----- EXTRACTED MATERIAL -----
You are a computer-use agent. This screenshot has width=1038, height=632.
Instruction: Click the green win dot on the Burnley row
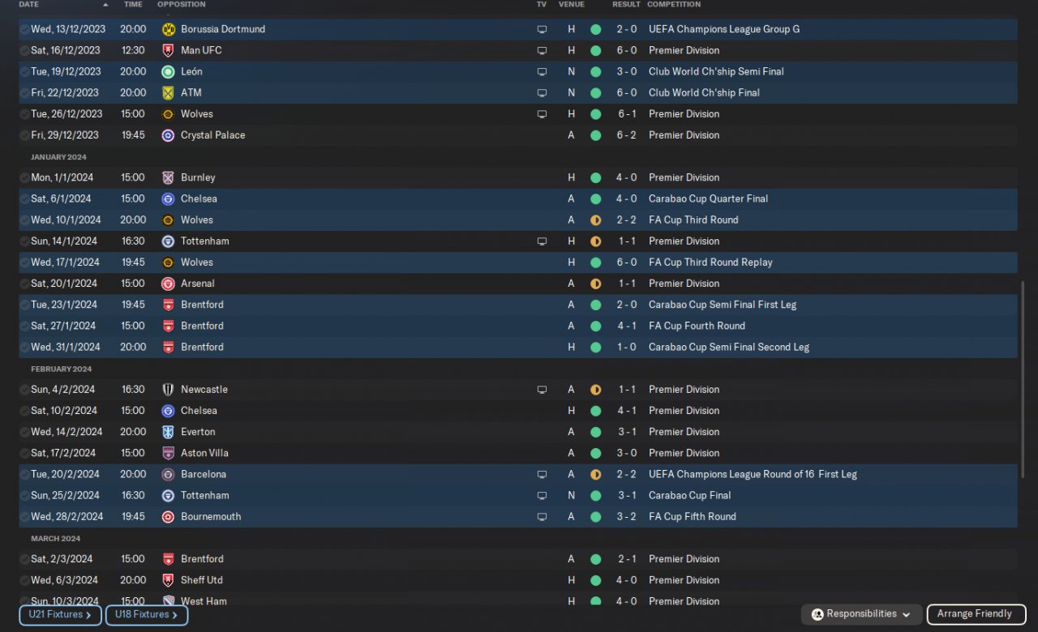(x=595, y=177)
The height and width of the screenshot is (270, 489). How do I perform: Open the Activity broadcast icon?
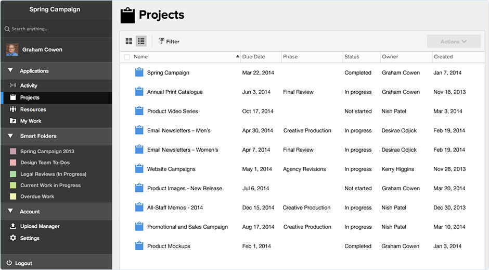coord(13,85)
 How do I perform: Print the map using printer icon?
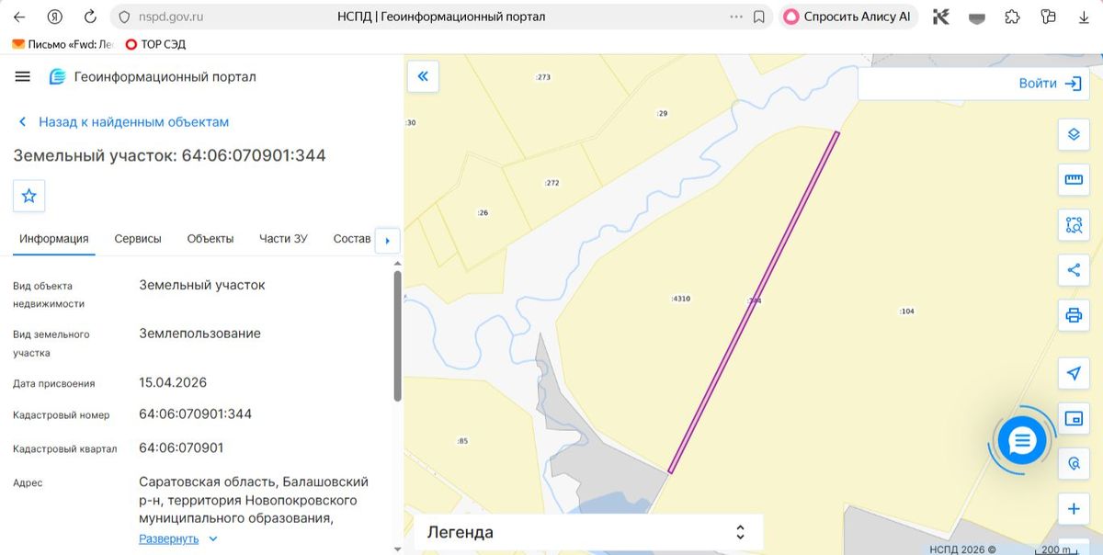[x=1074, y=315]
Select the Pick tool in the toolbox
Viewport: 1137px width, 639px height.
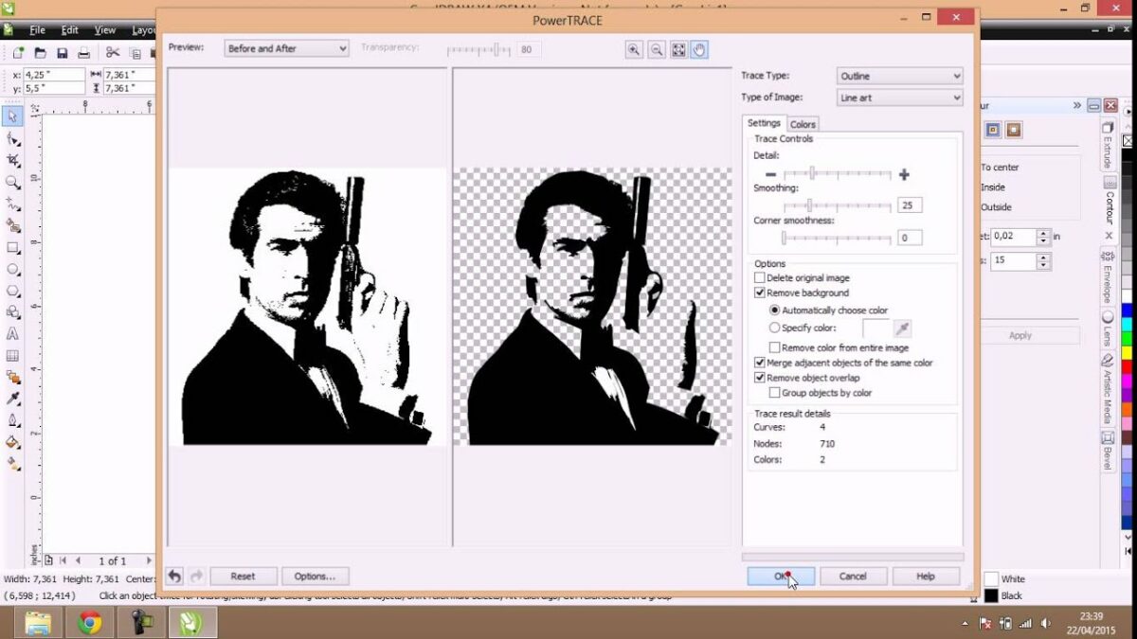[x=12, y=115]
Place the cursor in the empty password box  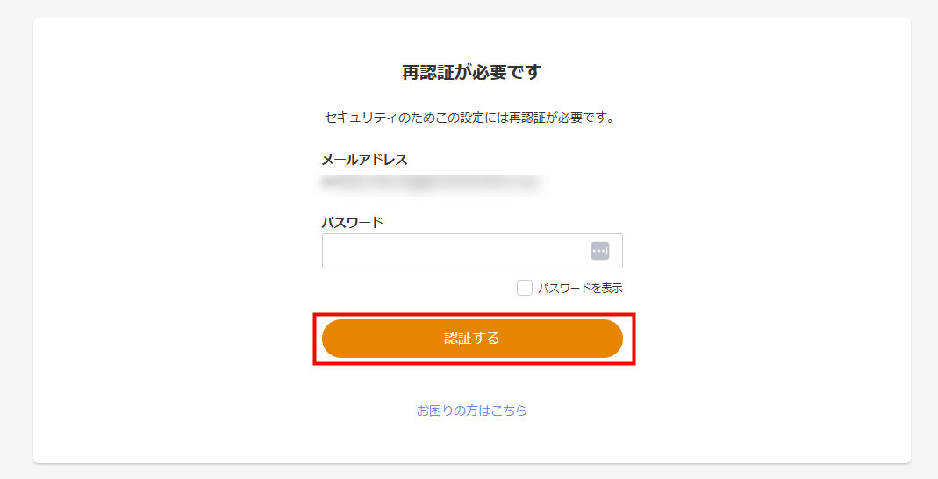click(452, 251)
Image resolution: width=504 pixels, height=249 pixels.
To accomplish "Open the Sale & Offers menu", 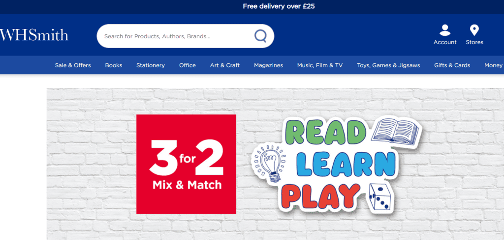I will 73,65.
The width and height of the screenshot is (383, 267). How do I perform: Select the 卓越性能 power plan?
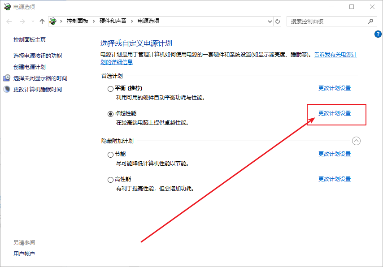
-----
TASK OBJECTIVE =>
Show all lines from the records above where the word "Select" occurs.

RESPONSE AREA =>
Select the Pick tool in the toolbox
The width and height of the screenshot is (383, 267). How do I perform: Select the 卓越性能 power plan?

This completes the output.